Post‐ischemic administration of nimodipine following focal cerebral ischemic‐reperfusion injury in rats alleviated excitotoxicity, neurobehavioural alterations and partially the bioenergetics

The present study focuses on the temporal calcium significance in middle cerebral artery occluded (2 h ischemia)–reperfused (70 h reperfusion) rats treated with nimodipine (NM) through concurrent measurements of excitotoxicity, bioenergetics and neurobehavioural paradigms. Further, the suitable therapeutic time window of calcium channel antagonism in stroke was also ascertained.

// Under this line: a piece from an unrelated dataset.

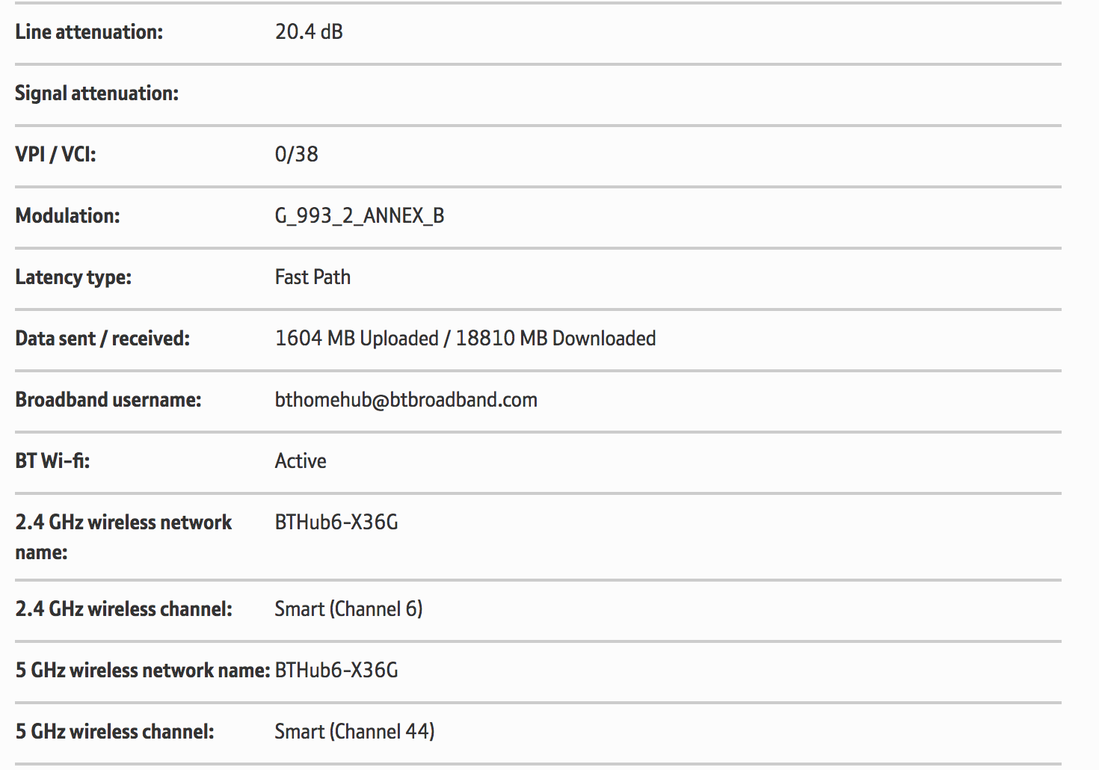
Task: Click the Line attenuation label
Action: click(89, 32)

NM (5 mg/kg, i.p.) was administered at pre (30 min before the induction of ischemia), during (1 h following occlusion of MCA) and post‐ischemic (3 h after begin of reperfusion) states. The magnitude of neuroprotection in terms of excitotoxicity (glutamate, glutamine synthetase, Na + K + ATPase), bioenergetics (ATP, NAD + ) and neurobehavioural paradigms (neurological score and open field exploratory behaviour) were measured and compared to ensure the therapeutic time‐window of NM in stroke. Middle cerebral artery occlusion‐reperfusion (MCAO/R) was found to elevate glutamate, glutamine synthetase levels and deplete Na + K + ATPase activity in the vehicle treated group (IR group). Significant decrease in bioenergetics such as ATP and NAD + levels was also observed. Further, IR group demonstrated grievous oxidative stress (increase in lipid peroxidation, protein carbonyl content, nitrite/nitrate levels and decrease in superoxide dismutase and glutathione levels) along with anxiogenic behaviour, neurological deficits and neuronal damage and decreased nuclear to cytoplasm ratio in CA1 hippocampal region. Post‐ischemic NM administration reversed the excitotoxicity, neurobehavioural and histopathological alterations significantly, but it restored bioenergetics level in MCAO/R rats only partially. These findings were further confirmed with the combination treatment (CT) of post‐ischemic NM and pre‐ischemic memantine (MN) administration, since MN showed protective effect in the pre‐ischemic administration (Babu and Ramanathan, 2009). The failure of NM to forefend the neurodegeneration on pre‐ and during‐ischemic administration suggests that the initial phase damages in ischemic‐reperfusion (IR) might be mediated through other mechanism(s) such as glutamergic overstimulation or reverse operation of glutamate transporters. From the present study, it is concluded that calcium plays a crucial role in post‐ischemic status and the suitable therapeutic time window of calcium antagonism is the post‐ischemic state.